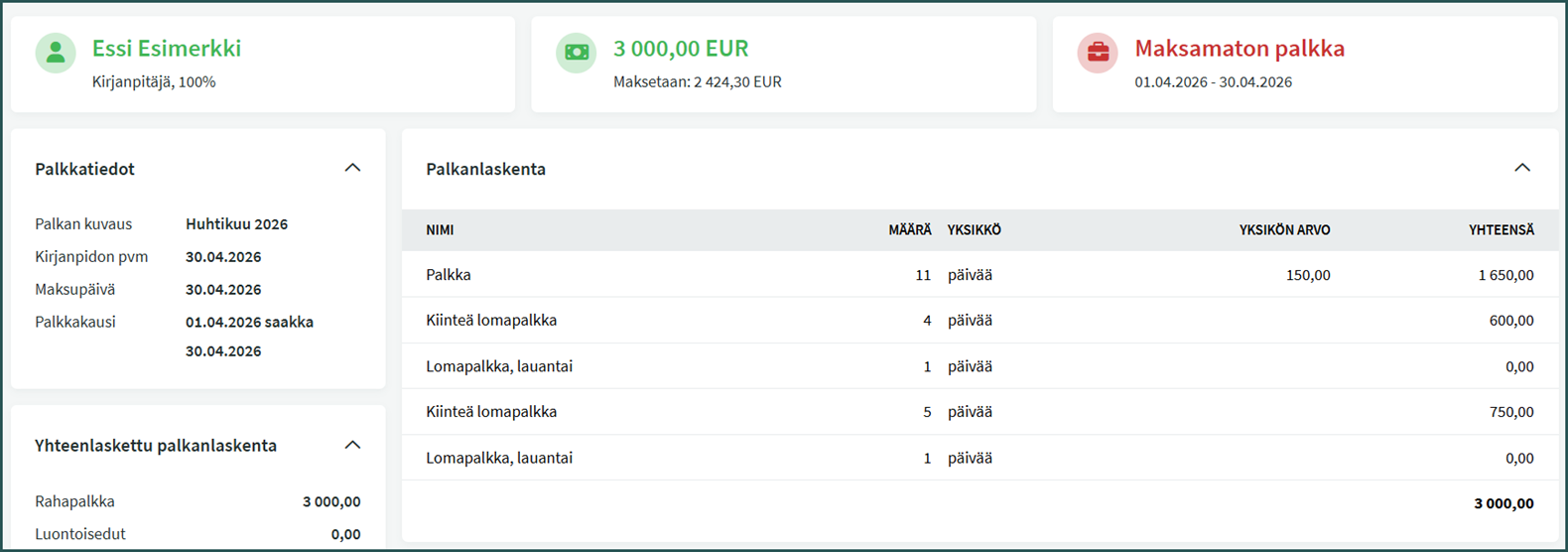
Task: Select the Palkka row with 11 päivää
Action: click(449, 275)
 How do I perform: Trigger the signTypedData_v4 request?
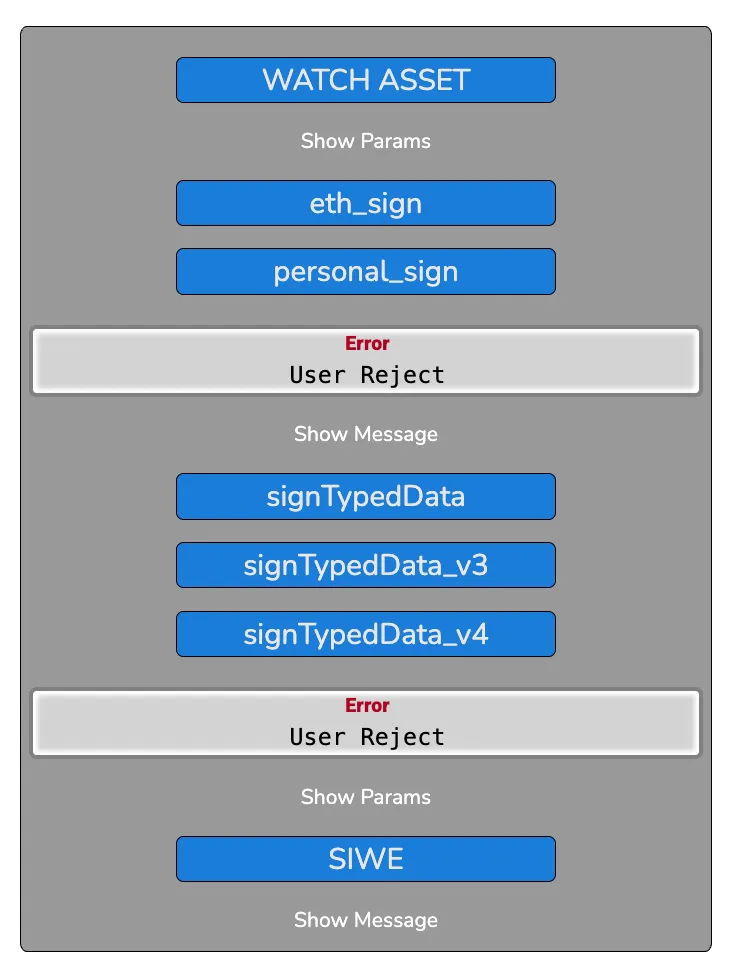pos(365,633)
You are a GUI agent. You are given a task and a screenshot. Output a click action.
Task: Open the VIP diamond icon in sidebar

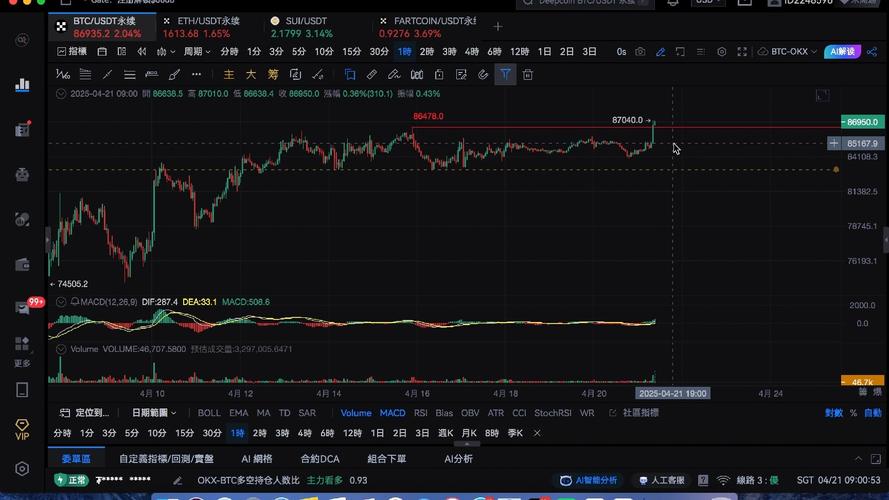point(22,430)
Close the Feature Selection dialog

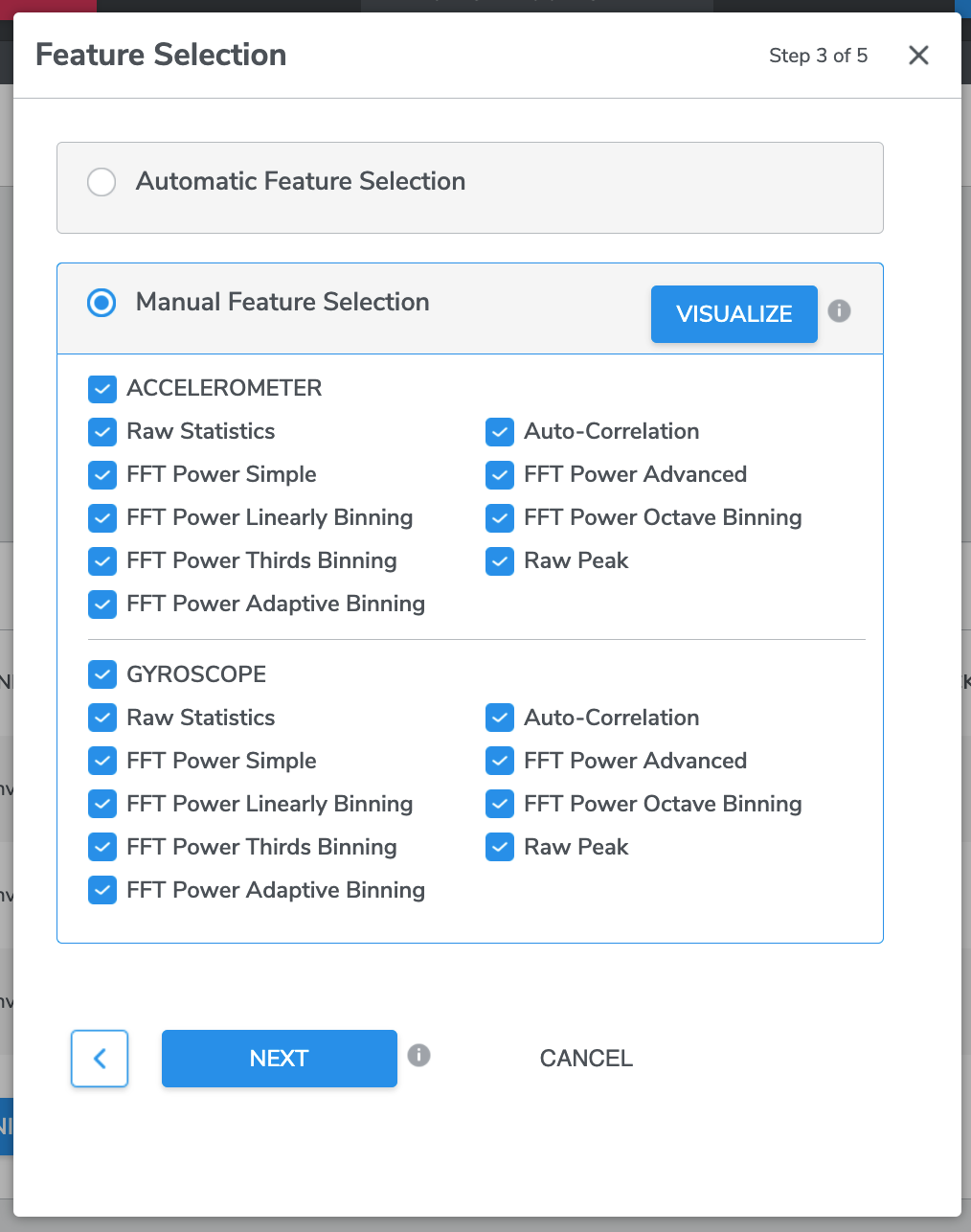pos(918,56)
..............................
▶ What the task requires
From the line with "You are a GUI" through the final line of the records above, return each line exactly and nothing else. Pictures are to be skipped.

▶ Answer for the task
You are a GUI agent. You are given a task and a screenshot. Output a click action.
Task: Open the VIP diamond icon in sidebar

point(22,430)
Close the Feature Selection dialog

pos(918,56)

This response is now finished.